Using the entries below, output exactly the line containing "Open the Excel Name Box dropdown arrow" and all lines that follow it to the end.
=== PROVIDED ENTRIES ===
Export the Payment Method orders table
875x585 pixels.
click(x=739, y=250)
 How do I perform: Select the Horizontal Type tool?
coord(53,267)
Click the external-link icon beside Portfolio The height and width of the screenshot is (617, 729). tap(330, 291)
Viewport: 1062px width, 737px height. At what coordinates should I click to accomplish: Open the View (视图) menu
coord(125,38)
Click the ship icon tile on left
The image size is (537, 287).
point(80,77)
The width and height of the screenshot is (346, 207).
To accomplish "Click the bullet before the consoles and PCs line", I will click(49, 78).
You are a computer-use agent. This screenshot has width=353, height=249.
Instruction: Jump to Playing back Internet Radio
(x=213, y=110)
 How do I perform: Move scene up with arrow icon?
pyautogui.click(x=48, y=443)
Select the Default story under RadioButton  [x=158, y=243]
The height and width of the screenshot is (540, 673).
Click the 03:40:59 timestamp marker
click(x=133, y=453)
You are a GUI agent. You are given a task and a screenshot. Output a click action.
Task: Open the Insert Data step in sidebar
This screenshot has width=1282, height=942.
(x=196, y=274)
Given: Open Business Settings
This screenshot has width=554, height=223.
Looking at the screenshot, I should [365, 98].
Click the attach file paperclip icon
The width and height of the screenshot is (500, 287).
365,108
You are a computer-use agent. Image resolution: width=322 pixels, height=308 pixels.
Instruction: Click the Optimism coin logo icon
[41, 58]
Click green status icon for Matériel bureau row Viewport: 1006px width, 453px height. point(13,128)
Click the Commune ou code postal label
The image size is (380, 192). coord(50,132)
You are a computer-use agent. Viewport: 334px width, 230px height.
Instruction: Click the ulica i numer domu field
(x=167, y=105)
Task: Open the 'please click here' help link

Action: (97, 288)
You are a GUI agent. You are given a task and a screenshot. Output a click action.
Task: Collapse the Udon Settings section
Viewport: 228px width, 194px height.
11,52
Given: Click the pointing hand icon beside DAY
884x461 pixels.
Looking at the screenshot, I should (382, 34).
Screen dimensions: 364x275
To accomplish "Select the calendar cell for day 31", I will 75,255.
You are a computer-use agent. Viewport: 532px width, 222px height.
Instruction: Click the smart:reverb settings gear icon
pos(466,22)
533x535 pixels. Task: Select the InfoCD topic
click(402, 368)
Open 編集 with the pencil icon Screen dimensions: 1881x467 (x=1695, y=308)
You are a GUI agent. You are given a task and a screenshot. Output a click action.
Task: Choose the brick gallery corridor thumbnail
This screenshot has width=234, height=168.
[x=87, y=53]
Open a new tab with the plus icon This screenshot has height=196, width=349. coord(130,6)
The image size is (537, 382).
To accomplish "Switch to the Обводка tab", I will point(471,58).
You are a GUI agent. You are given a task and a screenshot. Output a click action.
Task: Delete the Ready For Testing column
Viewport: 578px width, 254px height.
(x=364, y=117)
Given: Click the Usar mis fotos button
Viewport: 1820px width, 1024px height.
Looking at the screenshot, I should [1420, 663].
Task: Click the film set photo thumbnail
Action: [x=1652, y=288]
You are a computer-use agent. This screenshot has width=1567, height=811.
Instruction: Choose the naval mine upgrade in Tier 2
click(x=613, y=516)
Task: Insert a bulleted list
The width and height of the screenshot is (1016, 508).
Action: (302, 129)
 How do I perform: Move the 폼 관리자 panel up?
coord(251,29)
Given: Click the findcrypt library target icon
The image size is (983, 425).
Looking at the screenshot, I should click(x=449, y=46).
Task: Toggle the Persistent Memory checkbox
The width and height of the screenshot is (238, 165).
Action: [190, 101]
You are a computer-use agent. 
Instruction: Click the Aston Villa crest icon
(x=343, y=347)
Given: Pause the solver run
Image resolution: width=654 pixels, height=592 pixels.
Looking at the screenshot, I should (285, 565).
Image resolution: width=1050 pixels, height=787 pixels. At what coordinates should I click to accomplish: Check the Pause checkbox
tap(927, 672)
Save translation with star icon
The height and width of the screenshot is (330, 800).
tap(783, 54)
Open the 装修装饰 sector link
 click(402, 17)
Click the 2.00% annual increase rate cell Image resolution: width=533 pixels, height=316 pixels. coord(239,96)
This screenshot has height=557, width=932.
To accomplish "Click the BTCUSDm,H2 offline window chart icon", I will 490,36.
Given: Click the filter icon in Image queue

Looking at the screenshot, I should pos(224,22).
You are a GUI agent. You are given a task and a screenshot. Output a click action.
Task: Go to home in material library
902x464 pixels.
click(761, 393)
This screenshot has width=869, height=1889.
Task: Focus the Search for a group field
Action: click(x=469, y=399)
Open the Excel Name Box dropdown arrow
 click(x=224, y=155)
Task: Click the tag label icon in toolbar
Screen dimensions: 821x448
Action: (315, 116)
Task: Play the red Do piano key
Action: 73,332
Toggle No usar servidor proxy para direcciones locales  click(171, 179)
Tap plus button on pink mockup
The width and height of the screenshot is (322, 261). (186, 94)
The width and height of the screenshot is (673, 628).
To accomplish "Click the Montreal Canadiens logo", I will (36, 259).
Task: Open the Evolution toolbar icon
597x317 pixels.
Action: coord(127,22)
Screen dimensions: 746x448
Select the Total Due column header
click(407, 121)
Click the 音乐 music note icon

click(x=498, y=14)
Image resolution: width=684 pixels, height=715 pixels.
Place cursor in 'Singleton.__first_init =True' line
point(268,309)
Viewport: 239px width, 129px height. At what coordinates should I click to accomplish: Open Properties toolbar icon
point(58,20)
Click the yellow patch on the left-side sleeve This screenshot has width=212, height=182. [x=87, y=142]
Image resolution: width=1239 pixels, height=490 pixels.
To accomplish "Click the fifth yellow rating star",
===
• **RESPONSE BOX**:
Open the Excel Name Box dropdown arrow
 click(x=224, y=155)
Task: Click the tag label icon in toolbar
Screen dimensions: 821x448
Action: (315, 116)
Task: Play the red Do piano key
Action: 73,332
Toggle No usar servidor proxy para direcciones locales  click(171, 179)
Tap plus button on pink mockup
The width and height of the screenshot is (322, 261). (186, 94)
The width and height of the screenshot is (673, 628).
To accomplish "Click the Montreal Canadiens logo", I will (36, 259).
Task: Open the Evolution toolbar icon
597x317 pixels.
Action: coord(127,22)
Screen dimensions: 746x448
Select the Total Due column header
click(407, 121)
Click the 音乐 music note icon

click(x=498, y=14)
Image resolution: width=684 pixels, height=715 pixels.
Place cursor in 'Singleton.__first_init =True' line
point(268,309)
Viewport: 239px width, 129px height. At what coordinates should I click to accomplish: Open Properties toolbar icon
point(58,20)
Click the yellow patch on the left-side sleeve This screenshot has width=212, height=182. [x=87, y=142]
Image resolution: width=1239 pixels, height=490 pixels.
To accomplish "Click the fifth yellow rating star",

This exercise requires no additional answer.